Council chiefs agree over Llanelli care home ‘privatisation’

COUNCIL chiefs have agreed St Paul’s care home in Llanelli should shut in what opponents called a “bitter wind of change”.

Only an unexpected rebellion by Independent or Labour councillors when full council is asked to ratify the decision could stop the home closing now Carmarthenshire Council’s executive board has recommended it go.

But the executive board did give more time to the larger Caemaen home, agreeing to keep it open while the option of handing the home over to an independent care provider was pursued.

Council chiefs argue success at enabling more people to stay in their own homes longer means there are now too many empty care home spaces and the council faces higher costs providing for those who do need care who suffer from more complex conditions, such as dementia.

Council leader Meryl Gravell said: “We have too many care homes.
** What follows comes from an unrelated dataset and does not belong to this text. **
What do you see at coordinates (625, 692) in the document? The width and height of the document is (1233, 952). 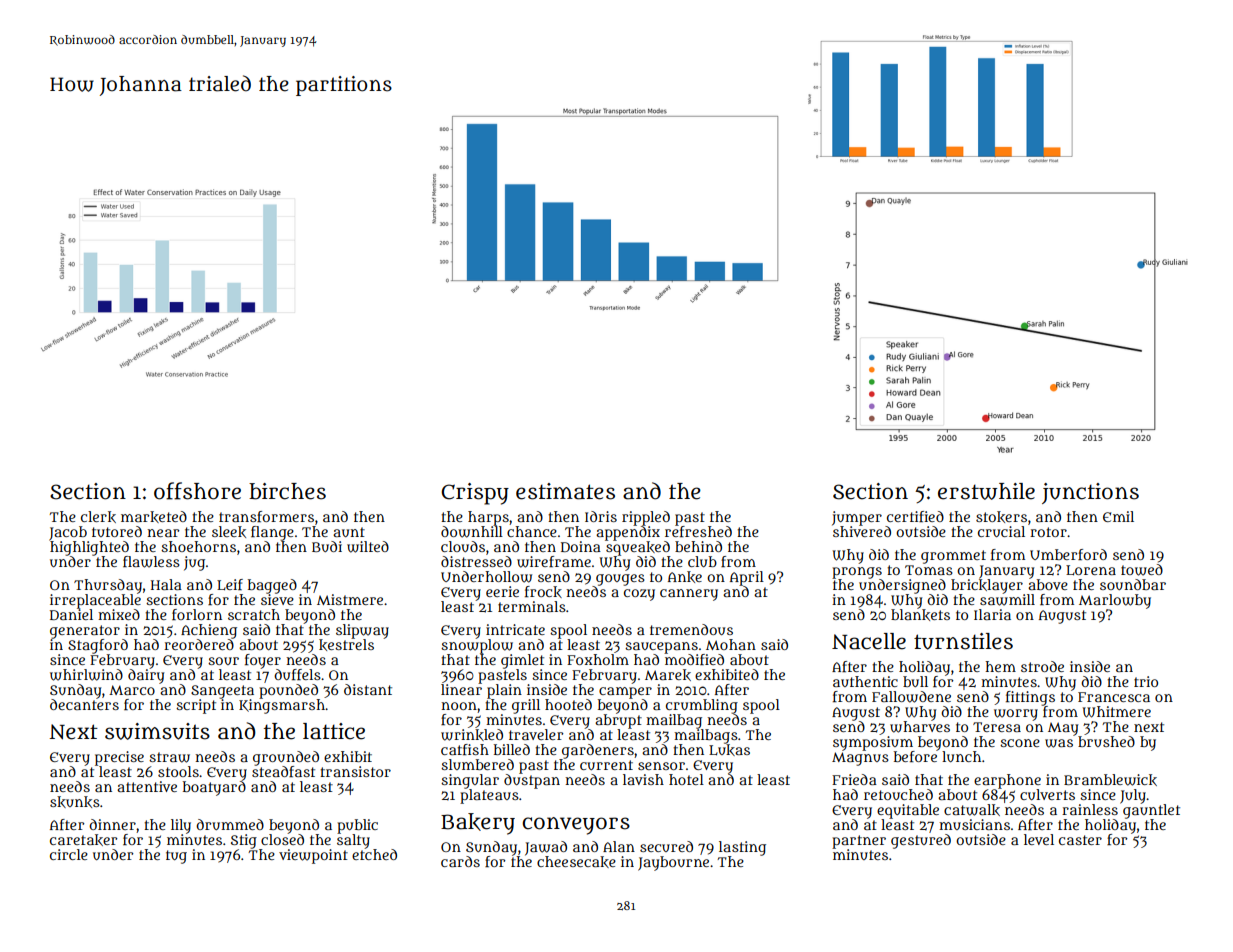 I see `camper` at bounding box center [625, 692].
We are wasting a million pounds of taxpayers’ money and we haven’t got sufficient elderly mentally infirm places for these people.”

And she said more modern places were needed that allowed everyone the same quality of room.

But Stephanie Williams, secretary of campaign group Residents Against Care Home Closures, called the recommendations to close St Paul’s and “privatise” Caemaen care homes “a bitter wind of change”.

Mrs Williams accepted change was needed to meet the increasing costs of elderly care but said it was necessary to take a measured view for people who cannot look after themselves.

“We cannot allow them to be left lonely, frightened or waiting for hours for food, a drink, to be washed or to be got out of their bed in their own homes because of a lack of money,” she said.

The two sides have also clashed over the number of empty care home beds and “transfer trauma”.

Councillor Pat Jones, executive board member for social care, has claimed people were “forming their opinions without being fully aware of the current situation” and has accused the campaign group of putting out misleading information about the number of empty bed spaces in Llanelli.

Mrs Jones said the council can accommodate St Paul’s residents.

Mrs Williams said it was “insulting to these elderly people to dismiss their anxieties” and suggested the council appeared to be counting vacancies at St Paul’s and Caemaen when calculating empty beds.

The council says it has 19 empty spaces in Llanelli and there are 30 empty beds in the independent sector.

It later confirmed all its empty beds were at Caemaen and St Paul’s, 16 of them at St Paul’s and three at Caemaen.